Poisson distribution

The Poisson distribution (named after the mathematician Siméon Denis Poisson ) is a discrete probability distribution, with the number of events can be modeled, which occur at a constant rate and independently of each other in a fixed time interval or geographic area. It also provides a frequently occurring limit of the binomial distribution for infinitely many attempts dar. Like the binomial distribution, the Poisson distribution says the expected result of a series of Bernoulli experiments advance. The latter are random experiments, know the only two possible outcomes ( for example, " success" and "failure" ). If the temporal or spatial observation interval increasingly divided, thus increasing the number of attempts. The progressive subdivision due to a decrease in the probability of success in such a way that the product converges to a finite limit. Accordingly, the binomial probability distribution of mathematically somewhat simpler Poisson distribution approximates.
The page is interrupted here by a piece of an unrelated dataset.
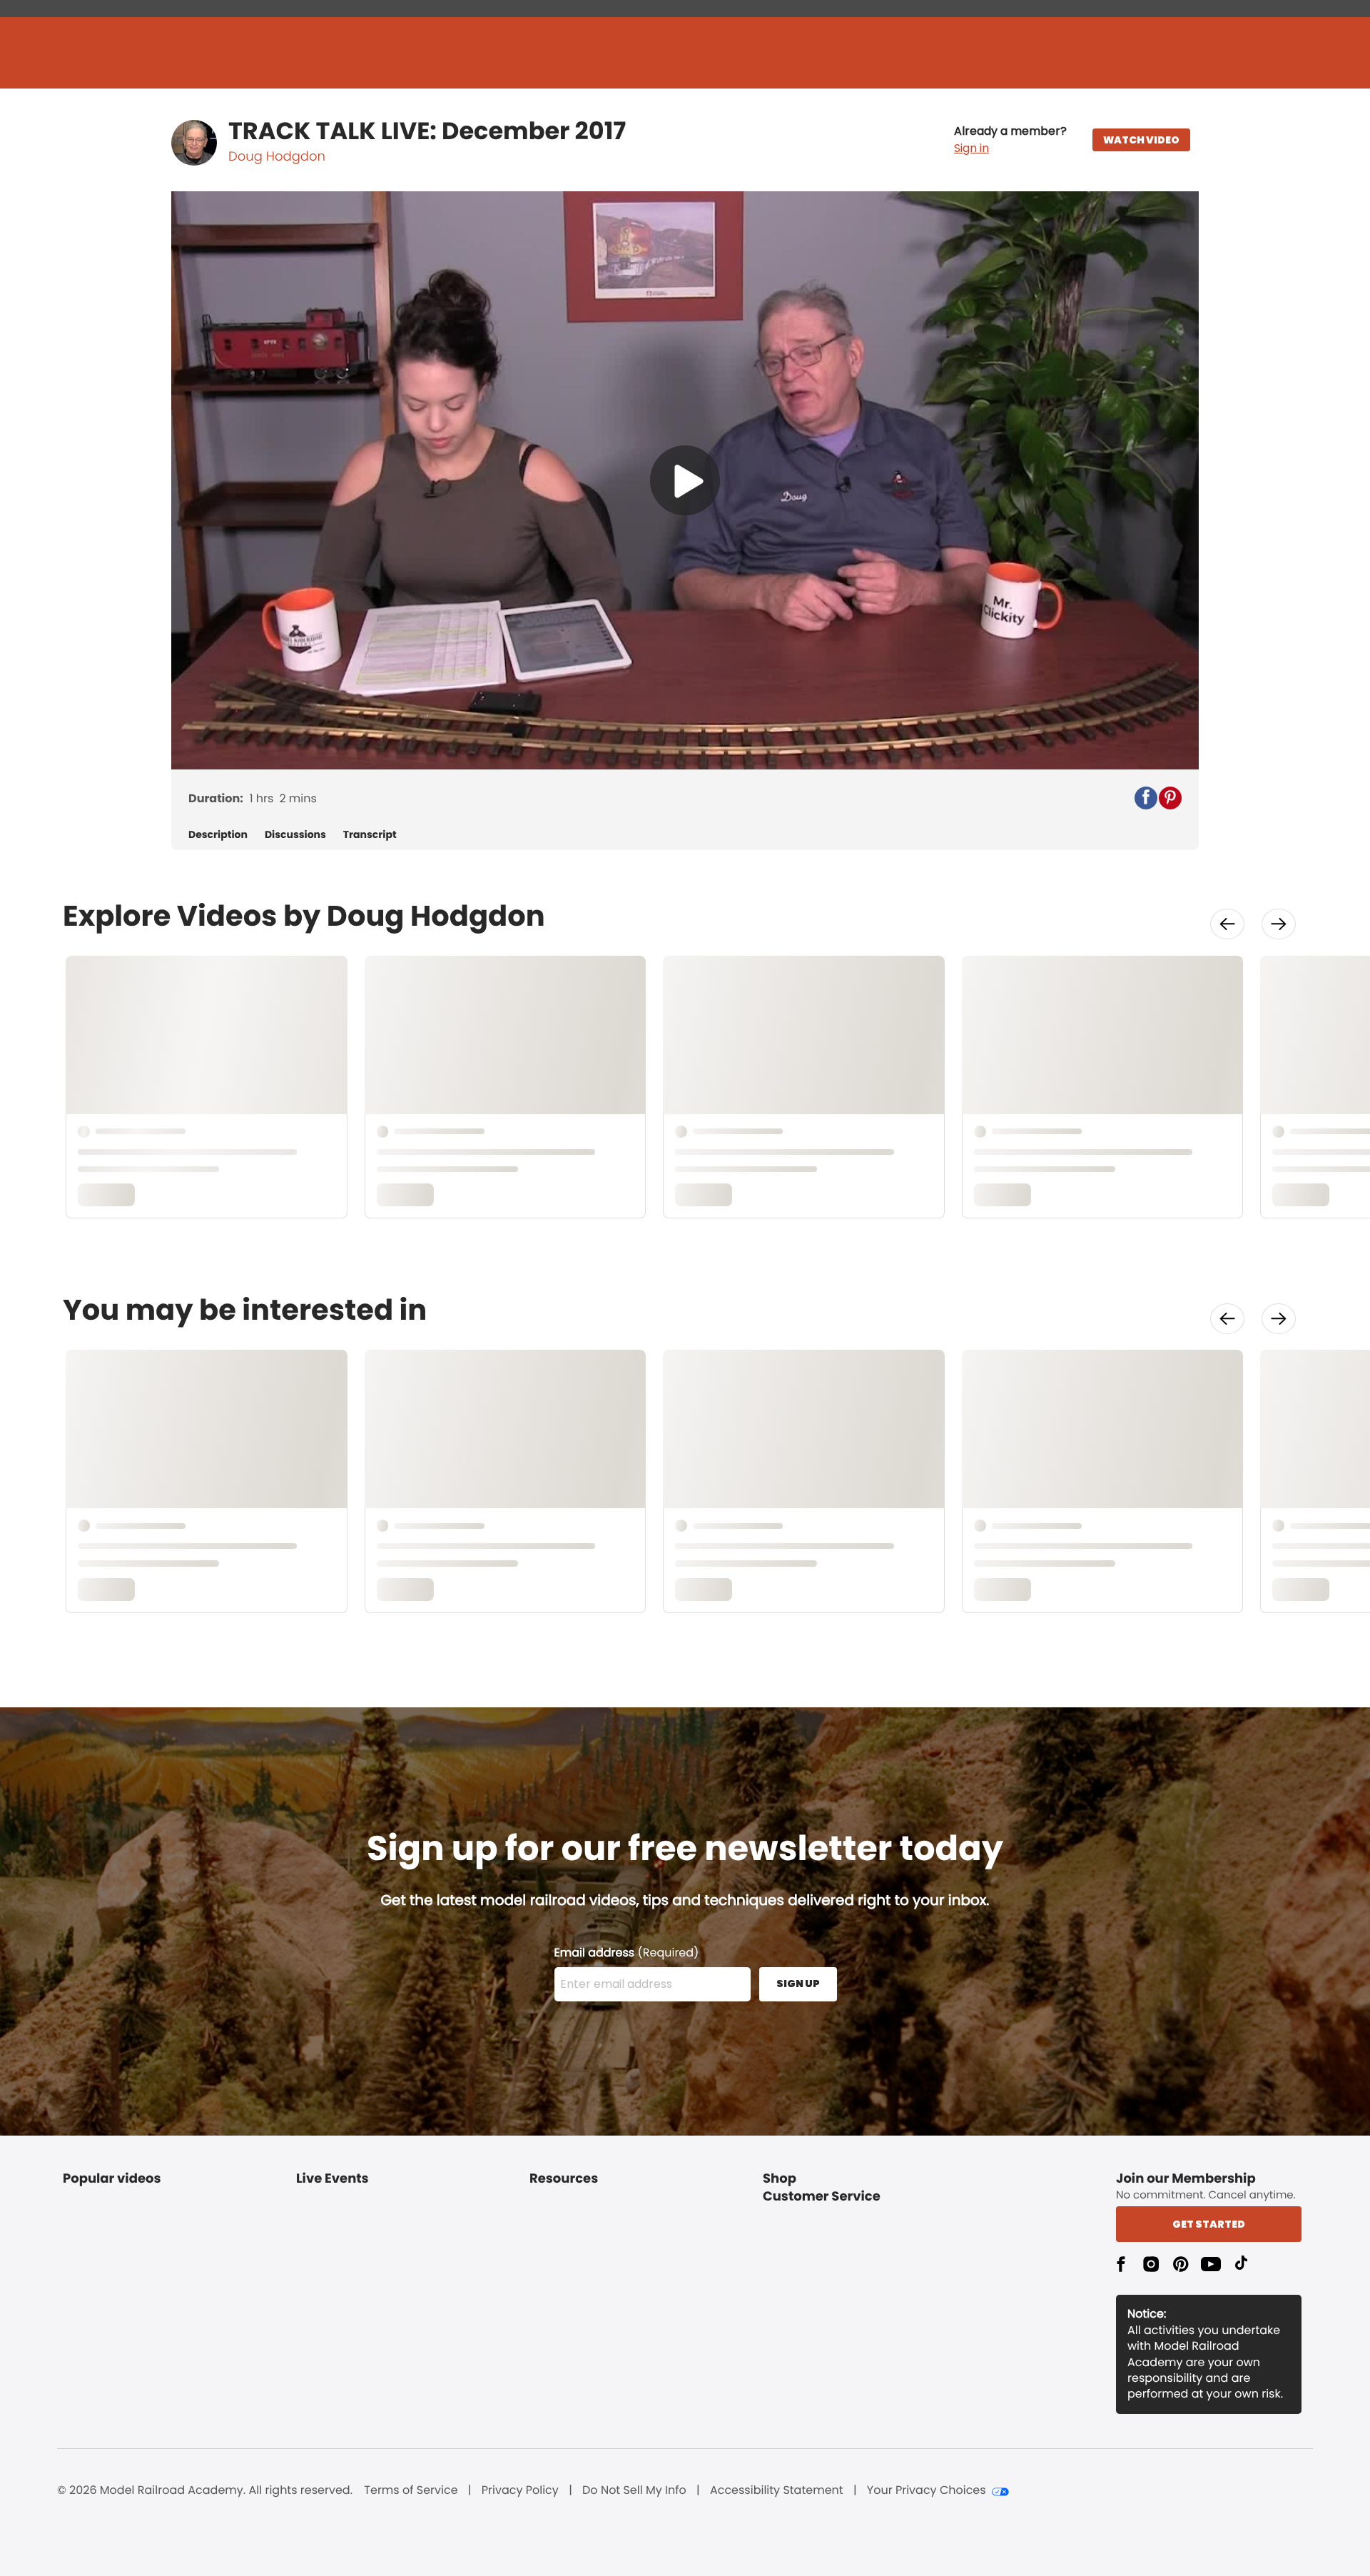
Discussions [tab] (295, 835)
During the observation, which can be divided into any number of moments ( Bernoulli trials ), almost always happens nothing and now and then some. The Poisson distribution is therefore sometimes referred to as the distribution of rare events indicated (see also law of small numbers). The existing in the binomial symmetry between success and failure with each to be specified probabilities is lost here. For example, the Poisson distribution allowed, although the calculation of the probability that no lightning strikes, but the question of how often the lightning strikes is not, because of the continuous observation pointless.

The designated with probability distribution is determined by the parameter, which is the expected value and variance of the distribution simultaneously. It assigns to the natural numbers, the probabilities as follows:

The exponential ( base of the natural exponential function ), a real positive number and the Faculty of designated.

The Poisson distribution parameter identifies clearly the expected frequency of events when one is committed to a particular observation interval:

Wherein the constant event rate means ( number per unit interval).

Thus, the Poisson distribution provides predictions about the number () of the occurrence of independent events that occur in random sequence within a certain interval, if for prior accident observation is already known how many events are expected in the funds within the interval ().

The growth of a Poisson process are Poisson - distributed random variables.

Poisson published in 1837 his thoughts on this distribution, together with his probability theory in the book " Recherches sur la probabilité of jugements en matière civile en matières criminelles et " ( " Studies on the probability of judgments in criminal and civil matters ").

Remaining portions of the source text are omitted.